WebNovels

Chapter 1 - Chapter 1 - Solemn Light

Author's Note - Any dialogue text in italics is non-verbal telepathic communication, while quoted dialogue is verbal. You'll understand why as you read. 

Pokémon and all related concepts are the property of Nintendo, Game Freak, and The Pokémon Company. This is a non-commercial fanfiction project created for entertainment only. No copyright infringement is intended.

Most people stumble over my name. Atrea. My mom always told me to think of it as "Uh-tray-uh," like music in motion. She had a way of making everything sound softer than it really was, even when life wasn't.

I can communicate with Pokémon, but not just through empathy or body language, but through actual conversation. I can hear their voices as clearly as any human's, every tone and inflection carrying meaning. When they speak, I don't hear the repetition of their own names like most people do; I hear words, thoughts, emotions layered together like melodies. And when I respond, whether telepathically or out loud, they understand me just as clearly. It's not magic, and it's not translation. It's a connection. Every Pokémon has a voice, and for reasons I still don't fully understand, I can hear them all.

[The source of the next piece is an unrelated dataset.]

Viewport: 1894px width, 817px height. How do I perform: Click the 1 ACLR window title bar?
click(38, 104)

I remember the day my mom gave me Zoey, a scrappy little Zorua who refused to stay in her Poké Ball. Mom was already weak by then, her diagnosis hanging over us like storm clouds we couldn't outrun. She didn't say "goodbye," not out loud, but giving me Zoey was her way of making sure I wasn't alone when she finally slipped away. Months later, when she passed, it was Zoey who kept me moving. Dad was a detective with the Portland PD, which meant he was always working.

That gift shaped everything. By the time I was in college, Zoey had evolved into a Zoroark, and battling with her felt less like strategy and more like breathing. I'll never forget when a classmate challenged me with his Heracross, five feet of chitin, muscle, and fury, wings rattling so loud that the bleachers thrummed.

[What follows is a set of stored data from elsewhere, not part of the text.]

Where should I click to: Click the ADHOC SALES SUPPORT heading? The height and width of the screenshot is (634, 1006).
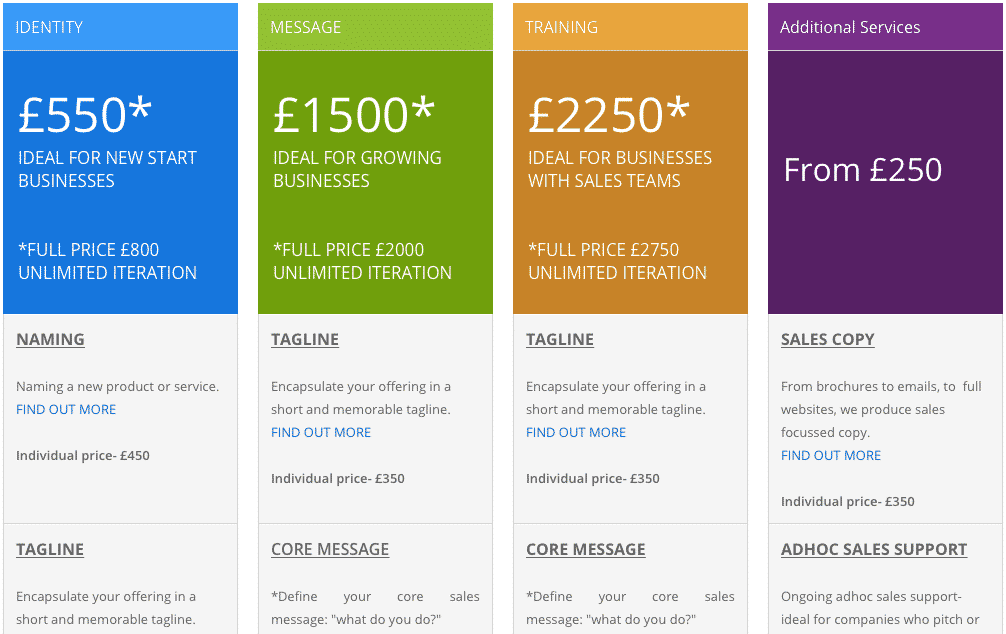874,549
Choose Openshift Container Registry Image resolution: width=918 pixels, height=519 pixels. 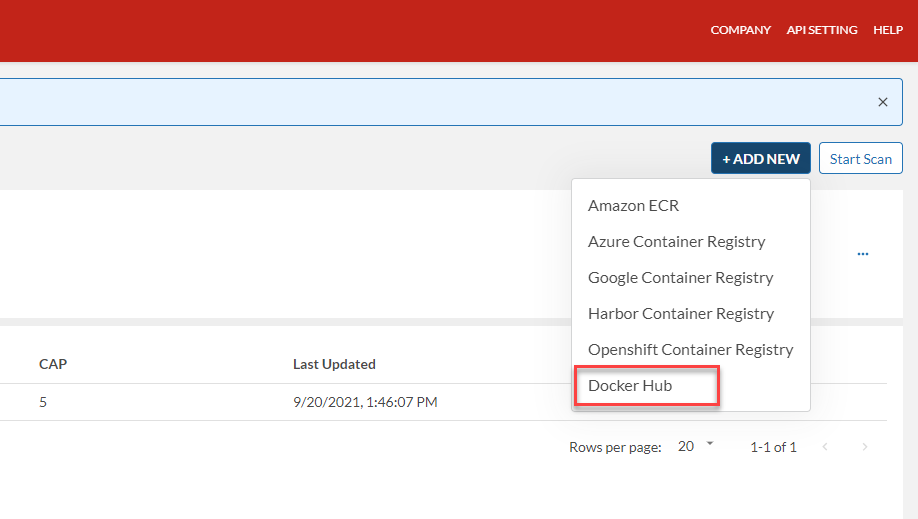click(690, 350)
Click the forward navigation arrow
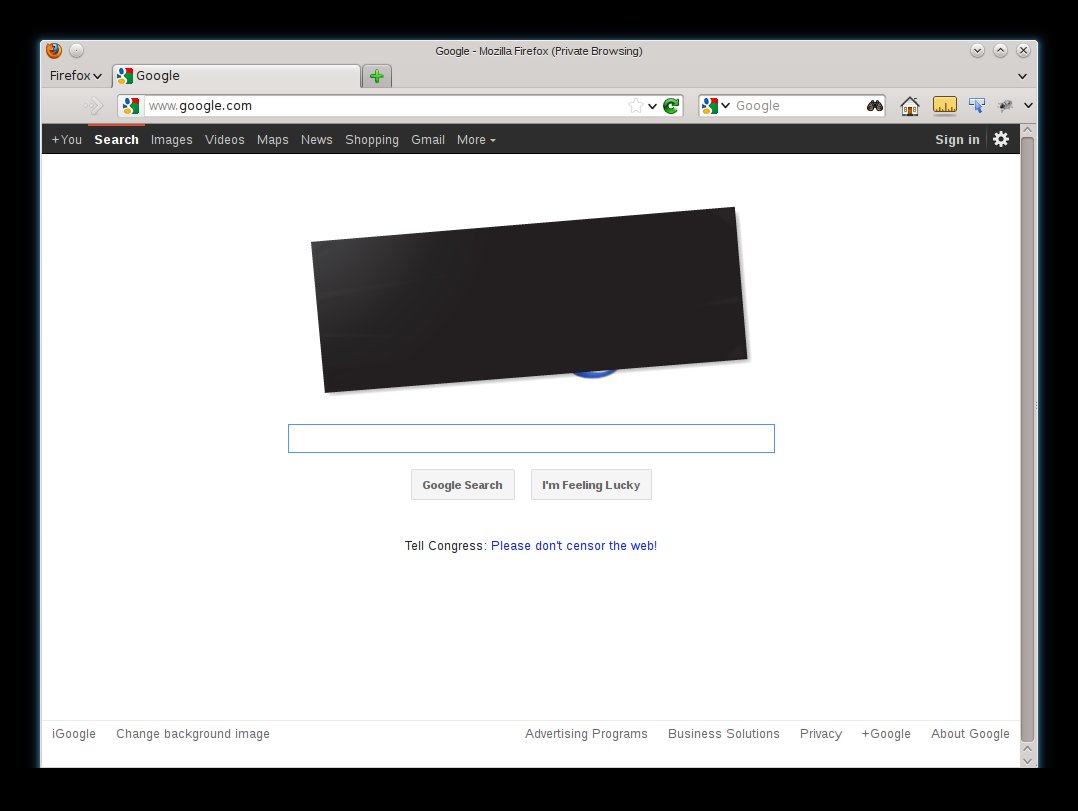Screen dimensions: 1078x811 [93, 106]
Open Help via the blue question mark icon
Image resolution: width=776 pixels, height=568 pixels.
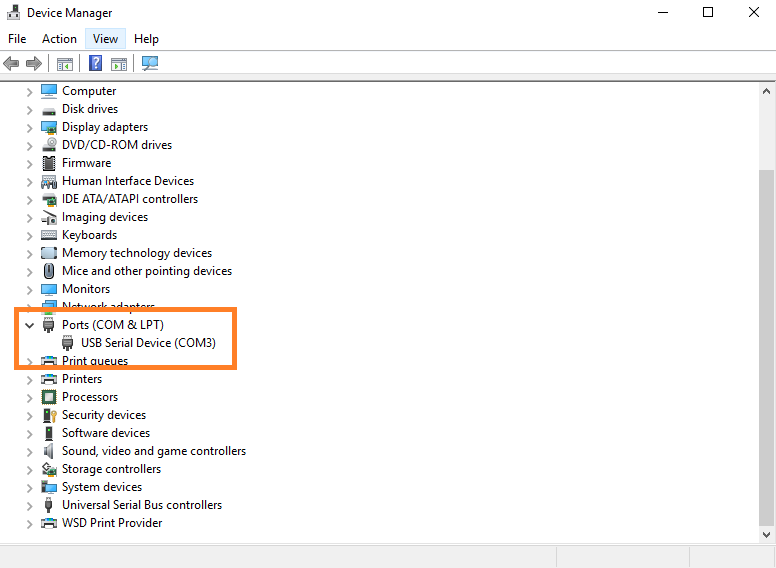click(96, 64)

The floor trembled when it lunged, horn lowered like a spear. Megahorn. Zoey darted sideways, barely a blur of black fur. Heracross's miss gouged the gym floor so hard that splinters flew. He swore under his breath, frustrated, words only I could hear. That stumble in his voice told me more than his trainer's commands ever could.

Shadow Ball, now.

I projected the command, and Zoey moved before the words had even finished forming.

Zoey spun, teeth bared, and hurled a rapid-fire barrage into empty space. Heracross shifted, off-balance from the missed charge, right into the path of the waiting orbs. The first struck his horn, snapping his head sideways. The rest exploded against his chest and face, driving him to the ground with a thud that shook dust from the rafters.

The ref raised his hand. My classmate called it dumb luck, but I knew better. It wasn't luck. It was the result of perfect synchronization.

My bond with Zoey was our edge.

I graduated with a Fine Arts degree from Pepperdine, Malibu sunsets and all, but when I walked off that stage, I already knew my future wasn't on it. It was in the rhythm of battles, with the sound of claws scraping hardwood, in hearing Zoey's growl right before she struck.

I returned to Portland to live with my dad, trying to figure out what would come next. I thought the Gym Challenge might be the answer. But if I've learned anything, it's that nothing in my life stays simple for long.

The only problem was money. Traveling the country to take on the Gym Challenge wasn't cheap. I was ready to shelve the idea when Noctis Biotechnica, a biotech clinic out of Portland, reached out. They said they were running a genetic study and were seeking volunteers. In exchange for a heavy blood draw, they'd bankroll my entire journey: flights, equipment, the works. My dad warned me it sounded sketchy, but I was twenty-two, restless, and two hundred grand was enough to quiet my doubts.

So I signed.

And that's how Zoey and I ended up standing outside the first Gym.